练习题目 = 更新清单中的这几行：从含有“Log out using”的那一行开始，到含有“pos(603,966)”的那一行结束，把“driver date”换成“delivery date”，其余内容一律不动，只重新写出这几行。

词语与界面元素定位条目
* * * * * * * * *
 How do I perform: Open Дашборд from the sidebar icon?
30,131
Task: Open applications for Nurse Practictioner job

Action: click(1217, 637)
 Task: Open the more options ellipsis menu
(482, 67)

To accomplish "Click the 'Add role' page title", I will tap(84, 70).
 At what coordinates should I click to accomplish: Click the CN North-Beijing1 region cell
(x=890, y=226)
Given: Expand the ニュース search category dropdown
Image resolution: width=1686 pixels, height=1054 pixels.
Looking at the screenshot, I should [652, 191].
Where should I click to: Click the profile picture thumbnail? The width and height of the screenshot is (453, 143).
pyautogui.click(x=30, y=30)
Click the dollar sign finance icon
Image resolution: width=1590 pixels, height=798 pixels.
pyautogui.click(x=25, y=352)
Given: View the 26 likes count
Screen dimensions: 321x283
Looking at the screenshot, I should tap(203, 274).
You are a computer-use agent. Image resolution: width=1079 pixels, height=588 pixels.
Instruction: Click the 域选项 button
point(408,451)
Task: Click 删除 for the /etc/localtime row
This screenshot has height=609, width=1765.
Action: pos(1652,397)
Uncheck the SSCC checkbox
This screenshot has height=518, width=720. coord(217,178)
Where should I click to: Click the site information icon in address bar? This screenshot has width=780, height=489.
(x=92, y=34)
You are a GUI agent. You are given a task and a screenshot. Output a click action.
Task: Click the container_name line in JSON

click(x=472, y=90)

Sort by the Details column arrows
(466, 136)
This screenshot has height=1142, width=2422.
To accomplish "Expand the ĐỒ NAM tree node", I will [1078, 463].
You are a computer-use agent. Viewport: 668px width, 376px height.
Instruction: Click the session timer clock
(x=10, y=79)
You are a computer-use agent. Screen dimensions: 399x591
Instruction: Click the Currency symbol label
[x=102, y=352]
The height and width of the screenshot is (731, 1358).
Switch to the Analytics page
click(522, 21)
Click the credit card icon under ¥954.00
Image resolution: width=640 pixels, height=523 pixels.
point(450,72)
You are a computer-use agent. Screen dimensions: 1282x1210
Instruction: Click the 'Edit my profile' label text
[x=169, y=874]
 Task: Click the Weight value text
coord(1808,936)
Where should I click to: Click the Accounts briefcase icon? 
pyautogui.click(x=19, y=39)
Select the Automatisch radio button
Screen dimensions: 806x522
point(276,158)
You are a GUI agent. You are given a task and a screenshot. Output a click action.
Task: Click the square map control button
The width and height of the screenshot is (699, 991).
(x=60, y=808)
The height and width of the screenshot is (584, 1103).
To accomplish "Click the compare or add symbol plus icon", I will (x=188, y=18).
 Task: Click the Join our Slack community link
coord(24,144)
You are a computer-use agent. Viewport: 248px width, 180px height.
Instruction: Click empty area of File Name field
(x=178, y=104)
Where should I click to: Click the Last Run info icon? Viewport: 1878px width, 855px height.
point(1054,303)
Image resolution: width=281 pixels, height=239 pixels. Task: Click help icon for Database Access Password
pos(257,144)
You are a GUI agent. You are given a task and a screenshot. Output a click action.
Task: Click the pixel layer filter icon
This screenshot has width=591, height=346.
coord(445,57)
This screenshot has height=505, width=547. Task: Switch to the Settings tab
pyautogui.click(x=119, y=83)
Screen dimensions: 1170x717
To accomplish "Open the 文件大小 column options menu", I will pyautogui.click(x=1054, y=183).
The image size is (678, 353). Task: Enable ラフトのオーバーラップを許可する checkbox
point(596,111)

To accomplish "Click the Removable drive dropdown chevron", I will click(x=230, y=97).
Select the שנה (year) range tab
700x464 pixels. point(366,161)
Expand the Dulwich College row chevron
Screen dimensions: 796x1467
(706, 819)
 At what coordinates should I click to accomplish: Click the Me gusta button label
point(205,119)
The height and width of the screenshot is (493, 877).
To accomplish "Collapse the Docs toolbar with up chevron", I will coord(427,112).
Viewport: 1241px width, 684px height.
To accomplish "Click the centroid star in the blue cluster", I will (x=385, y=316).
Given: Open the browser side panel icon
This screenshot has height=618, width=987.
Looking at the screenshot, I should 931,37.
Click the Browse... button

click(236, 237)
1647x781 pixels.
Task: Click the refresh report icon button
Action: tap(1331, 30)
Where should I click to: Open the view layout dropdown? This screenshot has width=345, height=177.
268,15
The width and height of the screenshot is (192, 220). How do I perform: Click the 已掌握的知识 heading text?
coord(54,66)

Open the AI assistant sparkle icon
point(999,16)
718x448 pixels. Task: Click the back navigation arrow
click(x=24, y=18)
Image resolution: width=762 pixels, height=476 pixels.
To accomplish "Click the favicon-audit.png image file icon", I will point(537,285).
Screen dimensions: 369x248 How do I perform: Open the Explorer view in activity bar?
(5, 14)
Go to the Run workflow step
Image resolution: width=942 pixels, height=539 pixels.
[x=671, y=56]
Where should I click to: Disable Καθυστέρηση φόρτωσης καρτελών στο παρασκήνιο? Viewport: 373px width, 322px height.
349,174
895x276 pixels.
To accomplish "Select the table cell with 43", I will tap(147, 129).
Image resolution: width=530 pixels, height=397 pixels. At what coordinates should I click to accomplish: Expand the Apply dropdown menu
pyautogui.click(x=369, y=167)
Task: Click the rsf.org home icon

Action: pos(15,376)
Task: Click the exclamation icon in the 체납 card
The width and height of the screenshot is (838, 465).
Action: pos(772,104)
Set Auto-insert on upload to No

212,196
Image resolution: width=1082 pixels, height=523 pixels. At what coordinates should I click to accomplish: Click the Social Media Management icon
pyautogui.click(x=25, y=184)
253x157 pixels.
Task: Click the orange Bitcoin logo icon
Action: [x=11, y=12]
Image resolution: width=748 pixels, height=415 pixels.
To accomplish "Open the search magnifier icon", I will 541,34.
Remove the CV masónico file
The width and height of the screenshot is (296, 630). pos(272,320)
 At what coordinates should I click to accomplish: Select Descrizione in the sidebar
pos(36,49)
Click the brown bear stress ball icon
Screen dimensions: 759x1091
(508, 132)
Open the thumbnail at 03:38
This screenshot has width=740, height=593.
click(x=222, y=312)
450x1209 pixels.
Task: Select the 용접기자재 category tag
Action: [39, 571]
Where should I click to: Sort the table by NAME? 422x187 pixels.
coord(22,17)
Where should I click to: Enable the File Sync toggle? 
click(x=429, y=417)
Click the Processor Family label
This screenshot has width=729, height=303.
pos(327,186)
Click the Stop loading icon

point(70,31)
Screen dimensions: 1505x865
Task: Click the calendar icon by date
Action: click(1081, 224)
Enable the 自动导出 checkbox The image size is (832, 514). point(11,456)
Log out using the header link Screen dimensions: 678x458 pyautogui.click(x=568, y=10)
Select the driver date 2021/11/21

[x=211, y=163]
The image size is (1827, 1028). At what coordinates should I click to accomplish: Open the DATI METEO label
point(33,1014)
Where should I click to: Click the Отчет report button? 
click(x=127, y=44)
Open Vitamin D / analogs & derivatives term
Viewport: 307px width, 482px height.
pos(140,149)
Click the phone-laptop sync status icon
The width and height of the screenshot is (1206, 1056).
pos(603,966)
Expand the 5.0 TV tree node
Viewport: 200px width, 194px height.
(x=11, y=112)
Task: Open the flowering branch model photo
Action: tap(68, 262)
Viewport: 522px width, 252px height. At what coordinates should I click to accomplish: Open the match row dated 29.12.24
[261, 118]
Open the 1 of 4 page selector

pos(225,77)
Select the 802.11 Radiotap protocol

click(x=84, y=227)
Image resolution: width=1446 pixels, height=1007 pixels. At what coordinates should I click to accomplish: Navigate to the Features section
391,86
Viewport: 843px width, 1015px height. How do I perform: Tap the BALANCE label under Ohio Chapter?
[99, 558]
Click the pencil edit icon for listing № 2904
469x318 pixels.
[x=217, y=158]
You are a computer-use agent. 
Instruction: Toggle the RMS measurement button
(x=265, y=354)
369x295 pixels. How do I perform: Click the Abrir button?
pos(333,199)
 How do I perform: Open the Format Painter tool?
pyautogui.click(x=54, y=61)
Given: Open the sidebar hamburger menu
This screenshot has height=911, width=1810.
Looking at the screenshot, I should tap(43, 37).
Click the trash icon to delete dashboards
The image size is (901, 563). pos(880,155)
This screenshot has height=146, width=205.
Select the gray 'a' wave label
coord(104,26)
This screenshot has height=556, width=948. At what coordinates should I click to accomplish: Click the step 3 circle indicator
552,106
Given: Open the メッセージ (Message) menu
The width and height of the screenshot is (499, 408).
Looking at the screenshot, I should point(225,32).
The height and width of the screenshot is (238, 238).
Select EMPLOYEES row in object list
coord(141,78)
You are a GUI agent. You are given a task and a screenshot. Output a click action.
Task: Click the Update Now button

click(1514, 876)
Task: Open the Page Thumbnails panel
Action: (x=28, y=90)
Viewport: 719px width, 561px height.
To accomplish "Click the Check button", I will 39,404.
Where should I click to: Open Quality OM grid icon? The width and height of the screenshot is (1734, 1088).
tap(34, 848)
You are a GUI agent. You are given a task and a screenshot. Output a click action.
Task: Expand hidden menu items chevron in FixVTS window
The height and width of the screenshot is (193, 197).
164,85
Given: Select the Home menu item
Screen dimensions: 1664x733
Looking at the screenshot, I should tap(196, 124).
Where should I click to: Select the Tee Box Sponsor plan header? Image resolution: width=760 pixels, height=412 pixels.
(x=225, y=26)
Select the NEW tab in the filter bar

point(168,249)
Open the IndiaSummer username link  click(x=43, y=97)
* * * * * * * * *
任务答复 =
Log out using the header link Screen dimensions: 678x458 pyautogui.click(x=568, y=10)
Select the delivery date 2021/11/21

[x=211, y=163]
The image size is (1827, 1028). At what coordinates should I click to accomplish: Open the DATI METEO label
point(33,1014)
Where should I click to: Click the Отчет report button? 
click(x=127, y=44)
Open Vitamin D / analogs & derivatives term
Viewport: 307px width, 482px height.
pos(140,149)
Click the phone-laptop sync status icon
The width and height of the screenshot is (1206, 1056).
pos(603,966)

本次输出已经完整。